BMW sales and marketing chief Ian Robertson led a marching band and giant birthday cake onstage to celebrate the 50th anniversary of the launch of the original Mini. BMW’s lovingly crafted homage to Alec Issigonis’ iconic small car has sold 1.5 million units worldwide since its launch in 2001, achieving record sales last year, and tracking close to 2008′s numbers this year. The United States is now Mini’s single largest market.
 Robertson unveiled the Mini Concept Coupe and Mini Concept Roadster as part of the celebrations. They might be called concepts, but the cars are definitely slated for production, likely to appear in 2011, after the launch of the four door, four seat, four wheel drive Mini Crossover.

Ferrari sales for the first half of 2009 are only eight percent down on the same period last year, and brand revenues (licensing and retail) are actually up 22.7 percent, so CEO Amedeo Felisa was perhaps justifiably upbeat about the prospects for the new 458 Italia, which arrives in the United States in June. “We talk about market segments,’ he said in reference to a question about the Ferrari California’s impact on the car, “but in some markets that is not something customers even think about. They will buy it simply because it is the new Ferrari.” Meanwhile, some 61 percent of California buyers are folks who’ve never owned a Ferrari.
The guys on the Opel stand seemed upbeat, too, perhaps because there seemed to be some certainty about the sale of GM’s embattled European operation, which has consistently struggled to make money. Conspiracy theories about the apparent stalling of the sale were shrugged off by one insider, who said the delay was caused by the New GM board wanting to get a clear understanding on what it was the company planned to sell, and why. Others acknowledged that the complex deal, in which GM will sell 55 percent of Opel to Canadian auto parts supplier Magna International and Russian bank Sperbank, and give workers 10 percent of the company – with the German government contributing over $4 billion in aid – could create difficulties at a management level, “but it’s nothing we can’t work out.”
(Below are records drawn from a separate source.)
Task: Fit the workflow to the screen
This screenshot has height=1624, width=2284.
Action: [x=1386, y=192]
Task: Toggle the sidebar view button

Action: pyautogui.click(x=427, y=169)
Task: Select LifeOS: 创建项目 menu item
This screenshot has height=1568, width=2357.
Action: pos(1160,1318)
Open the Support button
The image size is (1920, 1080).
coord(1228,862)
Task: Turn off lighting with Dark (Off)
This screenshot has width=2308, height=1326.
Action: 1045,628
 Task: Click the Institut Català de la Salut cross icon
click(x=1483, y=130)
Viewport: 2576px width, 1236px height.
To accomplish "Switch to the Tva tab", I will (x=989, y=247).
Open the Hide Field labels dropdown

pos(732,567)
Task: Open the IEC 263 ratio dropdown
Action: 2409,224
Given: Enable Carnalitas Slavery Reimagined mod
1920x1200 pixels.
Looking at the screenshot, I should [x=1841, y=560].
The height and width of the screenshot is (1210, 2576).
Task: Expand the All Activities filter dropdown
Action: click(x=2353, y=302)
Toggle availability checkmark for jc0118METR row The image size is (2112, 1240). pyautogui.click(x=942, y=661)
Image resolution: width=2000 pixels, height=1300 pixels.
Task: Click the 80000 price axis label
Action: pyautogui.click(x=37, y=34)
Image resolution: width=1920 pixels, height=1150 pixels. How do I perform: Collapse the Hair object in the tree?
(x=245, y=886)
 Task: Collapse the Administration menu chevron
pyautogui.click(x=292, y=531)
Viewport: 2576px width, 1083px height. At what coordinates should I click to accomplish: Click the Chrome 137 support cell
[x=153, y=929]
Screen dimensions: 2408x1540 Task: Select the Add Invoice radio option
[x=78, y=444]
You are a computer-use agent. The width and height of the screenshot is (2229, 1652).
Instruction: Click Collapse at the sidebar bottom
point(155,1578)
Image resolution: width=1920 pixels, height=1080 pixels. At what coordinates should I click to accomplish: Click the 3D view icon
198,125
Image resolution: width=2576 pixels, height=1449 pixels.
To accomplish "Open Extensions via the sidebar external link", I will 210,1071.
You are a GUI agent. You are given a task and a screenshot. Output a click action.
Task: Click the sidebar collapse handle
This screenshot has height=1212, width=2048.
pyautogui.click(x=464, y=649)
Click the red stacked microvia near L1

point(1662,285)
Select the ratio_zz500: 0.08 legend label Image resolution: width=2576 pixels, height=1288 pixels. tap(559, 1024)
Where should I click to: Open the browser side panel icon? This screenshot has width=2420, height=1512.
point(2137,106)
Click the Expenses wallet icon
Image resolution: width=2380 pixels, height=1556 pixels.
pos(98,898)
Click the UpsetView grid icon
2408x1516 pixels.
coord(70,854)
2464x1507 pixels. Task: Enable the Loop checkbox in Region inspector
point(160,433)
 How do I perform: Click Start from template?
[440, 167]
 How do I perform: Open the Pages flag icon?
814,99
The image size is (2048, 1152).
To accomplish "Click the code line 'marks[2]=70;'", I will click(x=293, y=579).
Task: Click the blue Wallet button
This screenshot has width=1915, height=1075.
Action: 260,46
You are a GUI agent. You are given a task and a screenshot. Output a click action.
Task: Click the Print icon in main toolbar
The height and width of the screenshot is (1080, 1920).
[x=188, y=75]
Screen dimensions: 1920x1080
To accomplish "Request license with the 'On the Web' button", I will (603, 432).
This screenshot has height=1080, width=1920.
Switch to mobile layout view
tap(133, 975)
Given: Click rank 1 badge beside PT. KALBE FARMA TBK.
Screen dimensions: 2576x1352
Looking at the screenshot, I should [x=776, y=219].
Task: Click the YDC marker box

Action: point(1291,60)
Opel’s all-new Astra is a good looking, and competitively priced, Golf rival. And the production Ampera, the Opel version of the Volt, is better looking than the Chevy original. GM design chief Ed Welburn didn’t argue, but pointed out that the Chevy version was done first, and that Opel’s design graphics are more sporty. We’ll see a more refined version of the Volt at the Detroit Show in January, Welburn promised, and not in that pale green metallic we’ve seen since Day One.

As always, Frankfurt is an auto show that’s truly vast in scale. Like Mercedes-Benz, BMW now has an entire building – Halle 11 – all to itself, and its stand includes a perimeter track mounted halfway up the wall, on which real cars periodically lap the building. After the doom and gloom of the shell-shocked Detroit Show in January, and a somewhat subdued Geneva Show in March, it’s nice to see a little showbiz back in the car show biz.